**WORK ITEM:** The entries below should be output exactly as written.

[Pixel coordinate grounding data]
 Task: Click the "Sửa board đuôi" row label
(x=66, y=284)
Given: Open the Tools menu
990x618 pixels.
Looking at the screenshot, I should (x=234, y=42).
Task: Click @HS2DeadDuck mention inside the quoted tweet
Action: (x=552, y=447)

**ANSWER AREA:**
 Task: Click the "Sửa board đuôi" row label
(x=66, y=284)
Given: Open the Tools menu
990x618 pixels.
Looking at the screenshot, I should (x=234, y=42).
Task: Click @HS2DeadDuck mention inside the quoted tweet
Action: (x=552, y=447)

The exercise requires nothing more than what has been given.